[[ INFORMATION GIVEN, beginning ]]

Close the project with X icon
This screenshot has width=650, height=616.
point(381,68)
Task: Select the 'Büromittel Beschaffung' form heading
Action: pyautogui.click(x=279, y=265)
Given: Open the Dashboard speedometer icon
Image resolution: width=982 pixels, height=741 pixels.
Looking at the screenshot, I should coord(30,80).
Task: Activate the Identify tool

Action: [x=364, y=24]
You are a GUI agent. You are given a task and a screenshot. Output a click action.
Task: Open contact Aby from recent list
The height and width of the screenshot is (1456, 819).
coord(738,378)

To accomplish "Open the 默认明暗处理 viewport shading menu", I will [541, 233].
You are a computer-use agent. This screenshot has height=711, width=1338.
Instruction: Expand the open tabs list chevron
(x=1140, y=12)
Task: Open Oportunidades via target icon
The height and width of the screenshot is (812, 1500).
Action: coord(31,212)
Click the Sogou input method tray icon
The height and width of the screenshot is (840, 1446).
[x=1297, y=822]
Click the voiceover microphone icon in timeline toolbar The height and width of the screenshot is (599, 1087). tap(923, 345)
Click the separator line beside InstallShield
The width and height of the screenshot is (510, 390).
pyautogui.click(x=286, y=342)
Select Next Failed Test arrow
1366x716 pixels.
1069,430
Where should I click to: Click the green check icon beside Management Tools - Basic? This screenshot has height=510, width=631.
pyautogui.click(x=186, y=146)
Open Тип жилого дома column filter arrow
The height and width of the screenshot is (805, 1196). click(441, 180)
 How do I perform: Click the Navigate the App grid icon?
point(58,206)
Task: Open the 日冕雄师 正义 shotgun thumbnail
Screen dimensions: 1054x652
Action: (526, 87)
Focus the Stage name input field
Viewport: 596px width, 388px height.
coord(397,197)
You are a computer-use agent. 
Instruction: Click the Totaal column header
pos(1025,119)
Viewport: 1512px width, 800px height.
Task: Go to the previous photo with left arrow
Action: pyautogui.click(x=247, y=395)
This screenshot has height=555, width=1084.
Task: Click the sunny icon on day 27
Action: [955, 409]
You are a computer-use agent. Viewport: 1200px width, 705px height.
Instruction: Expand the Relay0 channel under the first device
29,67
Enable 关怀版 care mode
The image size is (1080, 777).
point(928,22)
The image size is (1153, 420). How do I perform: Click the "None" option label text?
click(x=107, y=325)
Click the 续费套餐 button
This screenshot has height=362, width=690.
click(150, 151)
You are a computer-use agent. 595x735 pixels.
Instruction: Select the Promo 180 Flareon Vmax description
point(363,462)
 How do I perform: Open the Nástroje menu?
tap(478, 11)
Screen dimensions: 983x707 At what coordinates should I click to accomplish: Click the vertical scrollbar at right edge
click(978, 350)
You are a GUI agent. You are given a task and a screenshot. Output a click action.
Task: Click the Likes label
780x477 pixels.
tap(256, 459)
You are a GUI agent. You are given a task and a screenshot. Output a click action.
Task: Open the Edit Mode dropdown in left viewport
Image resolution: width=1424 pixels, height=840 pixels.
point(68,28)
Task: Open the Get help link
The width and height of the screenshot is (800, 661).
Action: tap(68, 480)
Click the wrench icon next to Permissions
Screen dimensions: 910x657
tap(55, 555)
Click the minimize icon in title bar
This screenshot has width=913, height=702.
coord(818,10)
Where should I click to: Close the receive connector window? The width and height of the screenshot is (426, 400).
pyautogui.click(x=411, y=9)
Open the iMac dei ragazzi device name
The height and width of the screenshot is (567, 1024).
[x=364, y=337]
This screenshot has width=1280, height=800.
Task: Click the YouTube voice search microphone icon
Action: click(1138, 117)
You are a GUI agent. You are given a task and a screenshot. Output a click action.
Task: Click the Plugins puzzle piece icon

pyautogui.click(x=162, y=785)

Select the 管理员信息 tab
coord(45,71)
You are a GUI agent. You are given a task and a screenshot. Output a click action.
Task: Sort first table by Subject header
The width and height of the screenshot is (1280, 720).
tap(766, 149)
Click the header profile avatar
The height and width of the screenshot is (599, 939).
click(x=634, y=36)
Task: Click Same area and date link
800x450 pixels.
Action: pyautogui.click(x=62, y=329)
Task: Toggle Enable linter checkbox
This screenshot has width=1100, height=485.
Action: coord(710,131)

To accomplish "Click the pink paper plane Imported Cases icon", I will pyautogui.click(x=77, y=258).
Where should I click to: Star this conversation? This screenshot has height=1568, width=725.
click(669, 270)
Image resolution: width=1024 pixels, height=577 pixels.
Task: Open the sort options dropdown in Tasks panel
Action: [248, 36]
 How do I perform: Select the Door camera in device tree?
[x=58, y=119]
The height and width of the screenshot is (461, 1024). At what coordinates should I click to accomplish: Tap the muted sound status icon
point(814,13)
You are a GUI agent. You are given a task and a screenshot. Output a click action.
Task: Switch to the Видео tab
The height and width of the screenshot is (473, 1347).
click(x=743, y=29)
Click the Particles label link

[[ INFORMATION GIVEN, end ]]

The material must be reproduced word for word.

> **RESPONSE**:
Close the project with X icon
This screenshot has width=650, height=616.
point(381,68)
Task: Select the 'Büromittel Beschaffung' form heading
Action: pyautogui.click(x=279, y=265)
Given: Open the Dashboard speedometer icon
Image resolution: width=982 pixels, height=741 pixels.
Looking at the screenshot, I should coord(30,80).
Task: Activate the Identify tool

Action: [x=364, y=24]
You are a GUI agent. You are given a task and a screenshot. Output a click action.
Task: Open contact Aby from recent list
The height and width of the screenshot is (1456, 819).
coord(738,378)

To accomplish "Open the 默认明暗处理 viewport shading menu", I will [541, 233].
You are a computer-use agent. This screenshot has height=711, width=1338.
Instruction: Expand the open tabs list chevron
(x=1140, y=12)
Task: Open Oportunidades via target icon
The height and width of the screenshot is (812, 1500).
Action: coord(31,212)
Click the Sogou input method tray icon
The height and width of the screenshot is (840, 1446).
[x=1297, y=822]
Click the voiceover microphone icon in timeline toolbar The height and width of the screenshot is (599, 1087). tap(923, 345)
Click the separator line beside InstallShield
The width and height of the screenshot is (510, 390).
pyautogui.click(x=286, y=342)
Select Next Failed Test arrow
1366x716 pixels.
1069,430
Where should I click to: Click the green check icon beside Management Tools - Basic? This screenshot has height=510, width=631.
pyautogui.click(x=186, y=146)
Open Тип жилого дома column filter arrow
The height and width of the screenshot is (805, 1196). click(441, 180)
 How do I perform: Click the Navigate the App grid icon?
point(58,206)
Task: Open the 日冕雄师 正义 shotgun thumbnail
Screen dimensions: 1054x652
Action: (526, 87)
Focus the Stage name input field
Viewport: 596px width, 388px height.
coord(397,197)
You are a computer-use agent. 
Instruction: Click the Totaal column header
pos(1025,119)
Viewport: 1512px width, 800px height.
Task: Go to the previous photo with left arrow
Action: pyautogui.click(x=247, y=395)
This screenshot has height=555, width=1084.
Task: Click the sunny icon on day 27
Action: [955, 409]
You are a computer-use agent. Viewport: 1200px width, 705px height.
Instruction: Expand the Relay0 channel under the first device
29,67
Enable 关怀版 care mode
The image size is (1080, 777).
point(928,22)
The image size is (1153, 420). How do I perform: Click the "None" option label text?
click(x=107, y=325)
Click the 续费套餐 button
This screenshot has height=362, width=690.
click(150, 151)
You are a computer-use agent. 595x735 pixels.
Instruction: Select the Promo 180 Flareon Vmax description
point(363,462)
 How do I perform: Open the Nástroje menu?
tap(478, 11)
Screen dimensions: 983x707 At what coordinates should I click to accomplish: Click the vertical scrollbar at right edge
click(978, 350)
You are a GUI agent. You are given a task and a screenshot. Output a click action.
Task: Click the Likes label
780x477 pixels.
tap(256, 459)
You are a GUI agent. You are given a task and a screenshot. Output a click action.
Task: Open the Edit Mode dropdown in left viewport
Image resolution: width=1424 pixels, height=840 pixels.
point(68,28)
Task: Open the Get help link
The width and height of the screenshot is (800, 661).
Action: tap(68, 480)
Click the wrench icon next to Permissions
Screen dimensions: 910x657
tap(55, 555)
Click the minimize icon in title bar
This screenshot has width=913, height=702.
coord(818,10)
Where should I click to: Close the receive connector window? The width and height of the screenshot is (426, 400).
pyautogui.click(x=411, y=9)
Open the iMac dei ragazzi device name
The height and width of the screenshot is (567, 1024).
[x=364, y=337]
This screenshot has width=1280, height=800.
Task: Click the YouTube voice search microphone icon
Action: click(1138, 117)
You are a GUI agent. You are given a task and a screenshot. Output a click action.
Task: Click the Plugins puzzle piece icon

pyautogui.click(x=162, y=785)

Select the 管理员信息 tab
coord(45,71)
You are a GUI agent. You are given a task and a screenshot. Output a click action.
Task: Sort first table by Subject header
The width and height of the screenshot is (1280, 720).
tap(766, 149)
Click the header profile avatar
The height and width of the screenshot is (599, 939).
click(x=634, y=36)
Task: Click Same area and date link
800x450 pixels.
Action: pyautogui.click(x=62, y=329)
Task: Toggle Enable linter checkbox
This screenshot has width=1100, height=485.
Action: coord(710,131)

To accomplish "Click the pink paper plane Imported Cases icon", I will pyautogui.click(x=77, y=258).
Where should I click to: Star this conversation? This screenshot has height=1568, width=725.
click(669, 270)
Image resolution: width=1024 pixels, height=577 pixels.
Task: Open the sort options dropdown in Tasks panel
Action: [248, 36]
 How do I perform: Select the Door camera in device tree?
[x=58, y=119]
The height and width of the screenshot is (461, 1024). At what coordinates should I click to accomplish: Tap the muted sound status icon
point(814,13)
You are a GUI agent. You are given a task and a screenshot. Output a click action.
Task: Switch to the Видео tab
The height and width of the screenshot is (473, 1347).
click(x=743, y=29)
Click the Particles label link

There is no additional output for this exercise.